No findings of significance were identified.

1EP3 Emergency Response Organization (ERO) Staffing and Augmentation System

a. Inspection Scope

(1 sample)

A review of Salem/Hope Creeks ERO augmentation staffing requirements and the process for notifying the ERO was conducted. This was performed to ensure the readiness of key staff for responding to an event and to ensure timely facility activation.

The inspectors reviewed procedures, notifications, and call-in drills associated with the ERO notification system and drills. The inspectors interviewed personnel responsible for testing the ERO augmentation process. The inspectors compared qualification requirements to the training records for a sample of ERO members.

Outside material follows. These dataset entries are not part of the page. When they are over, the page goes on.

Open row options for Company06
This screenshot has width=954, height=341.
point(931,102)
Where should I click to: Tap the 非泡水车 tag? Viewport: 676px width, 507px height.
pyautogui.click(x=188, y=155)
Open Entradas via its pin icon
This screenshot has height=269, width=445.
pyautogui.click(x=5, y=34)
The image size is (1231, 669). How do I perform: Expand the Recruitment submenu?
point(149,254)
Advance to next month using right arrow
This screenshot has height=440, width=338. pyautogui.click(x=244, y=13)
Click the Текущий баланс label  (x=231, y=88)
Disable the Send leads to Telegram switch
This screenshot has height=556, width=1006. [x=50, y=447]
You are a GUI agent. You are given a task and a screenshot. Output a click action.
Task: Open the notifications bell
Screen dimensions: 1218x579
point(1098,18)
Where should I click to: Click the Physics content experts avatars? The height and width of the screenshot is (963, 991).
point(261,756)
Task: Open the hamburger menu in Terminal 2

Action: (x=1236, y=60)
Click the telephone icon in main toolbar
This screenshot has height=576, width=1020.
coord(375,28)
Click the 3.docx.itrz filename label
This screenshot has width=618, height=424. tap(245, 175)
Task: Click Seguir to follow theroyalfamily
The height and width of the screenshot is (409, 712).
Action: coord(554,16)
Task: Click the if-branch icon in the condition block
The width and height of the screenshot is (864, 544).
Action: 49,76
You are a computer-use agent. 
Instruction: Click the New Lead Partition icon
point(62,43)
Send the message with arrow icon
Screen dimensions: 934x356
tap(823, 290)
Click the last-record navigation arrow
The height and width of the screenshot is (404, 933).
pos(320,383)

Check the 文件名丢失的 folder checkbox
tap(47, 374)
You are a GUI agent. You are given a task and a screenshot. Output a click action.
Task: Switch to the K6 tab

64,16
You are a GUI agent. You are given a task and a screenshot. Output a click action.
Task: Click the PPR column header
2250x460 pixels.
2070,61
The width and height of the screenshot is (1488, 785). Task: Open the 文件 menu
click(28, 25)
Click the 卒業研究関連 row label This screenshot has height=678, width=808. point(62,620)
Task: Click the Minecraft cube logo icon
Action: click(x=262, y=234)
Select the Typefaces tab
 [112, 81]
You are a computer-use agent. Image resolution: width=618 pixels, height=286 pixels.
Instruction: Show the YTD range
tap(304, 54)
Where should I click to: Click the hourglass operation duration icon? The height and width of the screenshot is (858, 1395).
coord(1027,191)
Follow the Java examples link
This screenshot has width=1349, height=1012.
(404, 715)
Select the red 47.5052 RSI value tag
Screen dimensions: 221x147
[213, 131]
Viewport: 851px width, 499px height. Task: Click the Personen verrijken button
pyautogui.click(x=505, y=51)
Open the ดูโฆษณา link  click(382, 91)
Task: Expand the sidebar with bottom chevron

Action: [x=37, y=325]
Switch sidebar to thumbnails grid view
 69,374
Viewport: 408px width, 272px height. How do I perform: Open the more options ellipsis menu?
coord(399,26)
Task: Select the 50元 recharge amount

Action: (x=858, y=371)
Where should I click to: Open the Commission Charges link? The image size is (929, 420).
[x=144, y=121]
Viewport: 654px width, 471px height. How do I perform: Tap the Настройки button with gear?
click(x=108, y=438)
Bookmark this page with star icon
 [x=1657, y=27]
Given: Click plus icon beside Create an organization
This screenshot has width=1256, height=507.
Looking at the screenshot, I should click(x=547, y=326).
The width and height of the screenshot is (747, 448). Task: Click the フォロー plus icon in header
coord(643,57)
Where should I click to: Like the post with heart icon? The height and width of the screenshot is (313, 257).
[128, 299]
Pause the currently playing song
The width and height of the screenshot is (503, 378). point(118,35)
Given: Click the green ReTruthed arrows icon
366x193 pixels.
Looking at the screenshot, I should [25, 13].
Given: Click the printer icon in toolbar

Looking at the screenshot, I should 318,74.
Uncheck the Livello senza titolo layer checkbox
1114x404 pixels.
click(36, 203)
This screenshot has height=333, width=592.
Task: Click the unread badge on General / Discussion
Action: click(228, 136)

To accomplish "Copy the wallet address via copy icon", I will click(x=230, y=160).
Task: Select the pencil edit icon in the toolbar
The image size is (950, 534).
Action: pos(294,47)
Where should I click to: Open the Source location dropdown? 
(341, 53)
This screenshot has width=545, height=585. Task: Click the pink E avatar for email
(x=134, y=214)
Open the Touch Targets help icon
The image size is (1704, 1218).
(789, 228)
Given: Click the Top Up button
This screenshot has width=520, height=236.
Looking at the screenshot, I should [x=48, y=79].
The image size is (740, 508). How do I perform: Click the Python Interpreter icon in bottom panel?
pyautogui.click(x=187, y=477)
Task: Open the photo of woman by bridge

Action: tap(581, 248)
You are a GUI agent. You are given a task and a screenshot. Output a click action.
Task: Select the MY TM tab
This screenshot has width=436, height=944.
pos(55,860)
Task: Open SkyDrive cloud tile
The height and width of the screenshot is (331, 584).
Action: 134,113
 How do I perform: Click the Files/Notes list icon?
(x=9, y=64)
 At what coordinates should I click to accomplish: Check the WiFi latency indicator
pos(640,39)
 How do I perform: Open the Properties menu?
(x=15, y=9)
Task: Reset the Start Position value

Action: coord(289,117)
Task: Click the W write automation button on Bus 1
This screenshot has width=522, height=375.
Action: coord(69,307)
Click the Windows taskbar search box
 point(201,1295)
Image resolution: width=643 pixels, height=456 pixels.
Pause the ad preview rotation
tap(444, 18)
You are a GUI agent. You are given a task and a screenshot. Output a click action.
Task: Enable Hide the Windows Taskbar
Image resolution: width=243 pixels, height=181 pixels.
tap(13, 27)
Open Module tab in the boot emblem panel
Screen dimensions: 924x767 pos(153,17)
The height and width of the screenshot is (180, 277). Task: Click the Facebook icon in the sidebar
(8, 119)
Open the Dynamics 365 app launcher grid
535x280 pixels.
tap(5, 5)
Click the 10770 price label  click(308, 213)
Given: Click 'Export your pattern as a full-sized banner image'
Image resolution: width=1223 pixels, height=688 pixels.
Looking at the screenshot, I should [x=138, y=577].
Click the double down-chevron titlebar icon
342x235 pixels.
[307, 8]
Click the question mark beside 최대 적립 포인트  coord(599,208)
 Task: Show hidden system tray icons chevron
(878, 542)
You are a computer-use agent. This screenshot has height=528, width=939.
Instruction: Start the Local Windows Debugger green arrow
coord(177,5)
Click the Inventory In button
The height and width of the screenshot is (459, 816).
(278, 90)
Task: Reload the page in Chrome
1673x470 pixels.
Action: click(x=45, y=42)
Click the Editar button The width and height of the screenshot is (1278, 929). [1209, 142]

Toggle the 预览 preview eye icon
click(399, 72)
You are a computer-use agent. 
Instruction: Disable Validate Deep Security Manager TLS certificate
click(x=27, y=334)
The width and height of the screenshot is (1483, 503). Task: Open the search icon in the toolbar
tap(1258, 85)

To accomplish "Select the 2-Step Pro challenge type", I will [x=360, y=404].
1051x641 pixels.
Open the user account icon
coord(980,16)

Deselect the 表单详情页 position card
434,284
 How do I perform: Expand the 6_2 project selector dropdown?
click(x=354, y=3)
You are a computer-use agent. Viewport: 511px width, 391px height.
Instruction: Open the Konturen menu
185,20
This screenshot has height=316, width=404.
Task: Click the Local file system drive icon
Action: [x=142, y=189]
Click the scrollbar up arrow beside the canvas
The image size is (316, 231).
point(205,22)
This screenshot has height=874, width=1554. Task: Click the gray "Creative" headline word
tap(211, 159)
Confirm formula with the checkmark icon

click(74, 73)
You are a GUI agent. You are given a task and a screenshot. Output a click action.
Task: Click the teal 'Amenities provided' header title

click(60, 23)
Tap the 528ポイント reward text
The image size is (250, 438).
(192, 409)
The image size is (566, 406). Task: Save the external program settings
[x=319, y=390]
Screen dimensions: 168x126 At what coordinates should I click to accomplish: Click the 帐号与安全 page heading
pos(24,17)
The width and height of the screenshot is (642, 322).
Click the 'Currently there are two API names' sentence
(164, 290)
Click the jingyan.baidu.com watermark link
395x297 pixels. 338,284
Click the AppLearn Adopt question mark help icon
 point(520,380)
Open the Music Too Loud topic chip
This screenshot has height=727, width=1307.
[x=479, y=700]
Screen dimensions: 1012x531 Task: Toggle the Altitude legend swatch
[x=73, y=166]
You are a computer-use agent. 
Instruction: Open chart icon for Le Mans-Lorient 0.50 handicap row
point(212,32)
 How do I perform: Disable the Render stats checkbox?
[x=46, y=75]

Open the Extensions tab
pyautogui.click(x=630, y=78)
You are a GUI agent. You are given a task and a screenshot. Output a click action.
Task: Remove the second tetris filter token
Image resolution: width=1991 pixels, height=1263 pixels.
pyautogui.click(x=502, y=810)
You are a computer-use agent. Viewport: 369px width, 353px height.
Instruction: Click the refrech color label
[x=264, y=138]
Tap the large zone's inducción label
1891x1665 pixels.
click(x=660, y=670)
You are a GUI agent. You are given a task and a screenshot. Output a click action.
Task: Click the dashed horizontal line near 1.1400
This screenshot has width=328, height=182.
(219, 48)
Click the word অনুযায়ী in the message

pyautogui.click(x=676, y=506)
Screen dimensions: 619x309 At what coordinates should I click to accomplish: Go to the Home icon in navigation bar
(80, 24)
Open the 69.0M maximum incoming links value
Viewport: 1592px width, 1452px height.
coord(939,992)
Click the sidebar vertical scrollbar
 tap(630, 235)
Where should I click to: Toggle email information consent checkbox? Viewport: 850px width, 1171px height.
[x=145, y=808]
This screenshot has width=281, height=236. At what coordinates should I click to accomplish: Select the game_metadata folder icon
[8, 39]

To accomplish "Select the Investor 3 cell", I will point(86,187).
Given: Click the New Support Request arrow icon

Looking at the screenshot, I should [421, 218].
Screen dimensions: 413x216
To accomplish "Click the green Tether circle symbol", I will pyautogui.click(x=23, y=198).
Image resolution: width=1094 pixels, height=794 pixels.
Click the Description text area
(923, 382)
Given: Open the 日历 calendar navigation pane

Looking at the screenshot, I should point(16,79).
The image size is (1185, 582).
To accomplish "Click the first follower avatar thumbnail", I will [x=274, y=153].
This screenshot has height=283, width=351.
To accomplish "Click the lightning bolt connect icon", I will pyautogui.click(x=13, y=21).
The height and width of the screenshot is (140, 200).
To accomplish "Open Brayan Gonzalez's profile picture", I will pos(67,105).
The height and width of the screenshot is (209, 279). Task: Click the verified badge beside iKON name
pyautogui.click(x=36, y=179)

The inspectors also verified that the EP department staff were receiving required training as specified in the emergency plan. Applicable emergency planning standards of 10 CFR 50.47 and the related requirements of 10 CFR 50, Appendix E were used as reference criteria.

b. Findings

No findings of significance were identified.

1EP4 Emergency Action Level (EAL) and Emergency Plan Changes

a. Inspection Scope

(1 sample)

Prior to this inspection, the NRC had received and acknowledged changes made to the Salem/Hope Creek Emergency Plan and implementing procedures. PSEG developed these changes in accordance with 10 CFR 50.54(q), and determined that the changes did not result in a decrease in effectiveness to the Plan. PSEG also determined that the plan continued to meet the requirements of 10 CFR 50.47(b) and 10 CFR 50 Appendix E.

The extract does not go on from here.